Locally seeded embeddings, and Ramsey numbers of bipartite graphs with sublinear bandwidth

A seminal result of Lee asserts that the Ramsey number of any bipartite $d$-degenerate graph $H$ satisfies $\log r(H) = \log n + O(d)$. In particular, this bound applies to every bipartite graph of maximal degree $Δ$. It remains a compelling challenge to identify conditions that guarantee that an $n$-vertex graph $H$ has Ramsey number linear in $n$, independently of $Δ$. Our contribution is a characterization of bipartite graphs with linear-size Ramsey numbers in terms of graph bandwidth, a notion of local connectivity.
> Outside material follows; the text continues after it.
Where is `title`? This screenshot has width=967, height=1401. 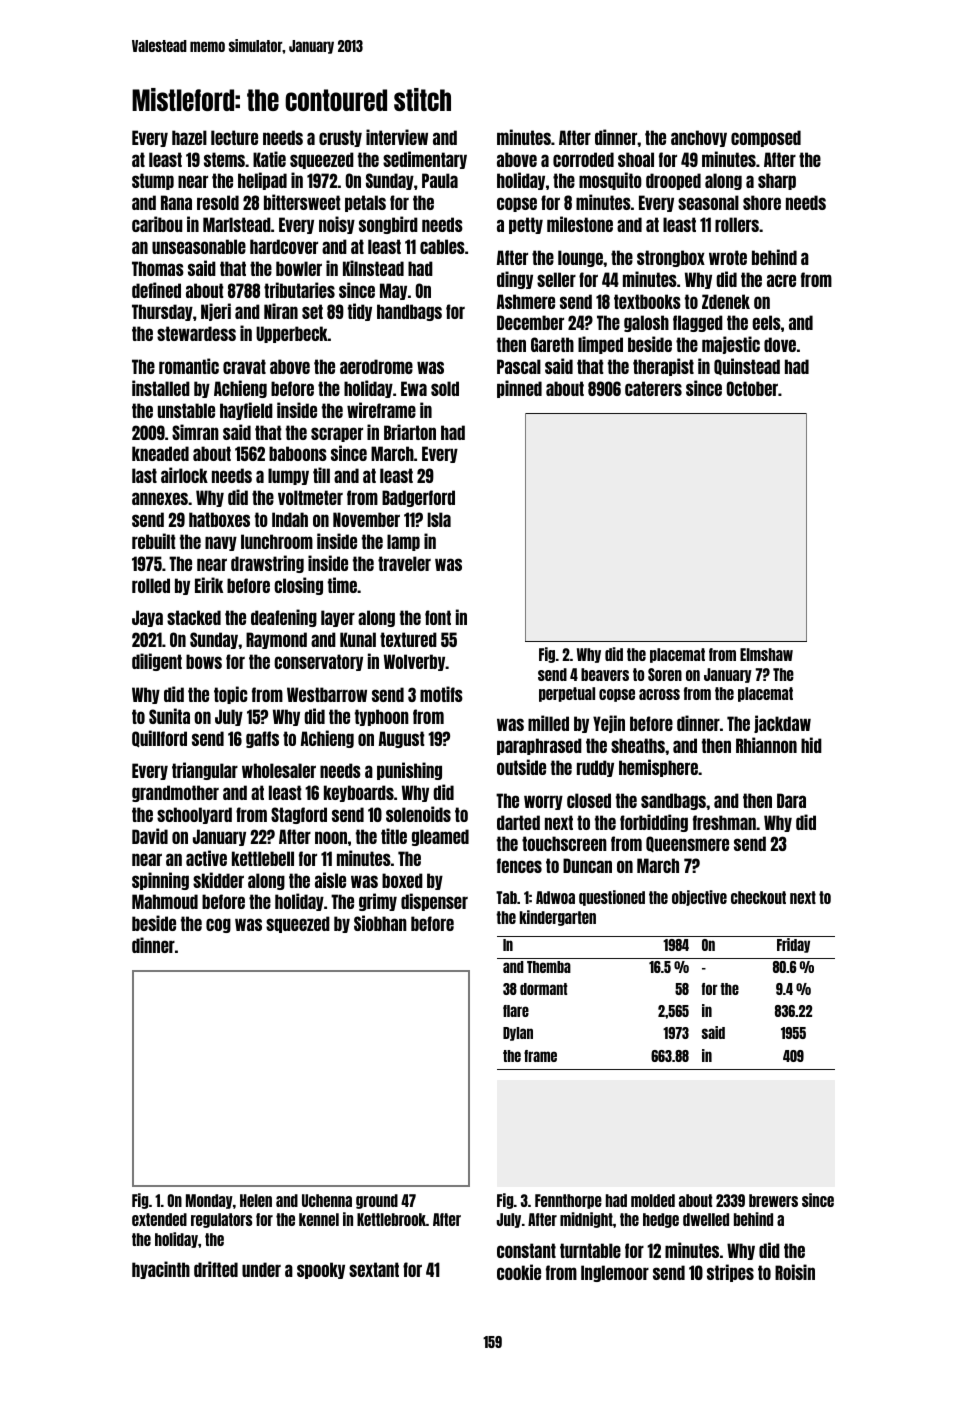 title is located at coordinates (394, 836).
We prove that for any $n$-vertex bipartite graph $H$ with maximal degree at most $Δ$ and bandwidth $b(H)$ at most $\exp(-CΔ\logΔ)\,n$, we have $\log r(H) = \log n + O(1)$. This characterization is nearly optimal: for every $Δ$ there exists an $n$-vertex bipartite graph $H$ of degree at most $Δ$ and $b(H) \leq \exp(-cΔ)\,n$, such that $\log r(H) = \log n + Ω(Δ)$. We also provide bounds interpolating between these two bandwidth regimes.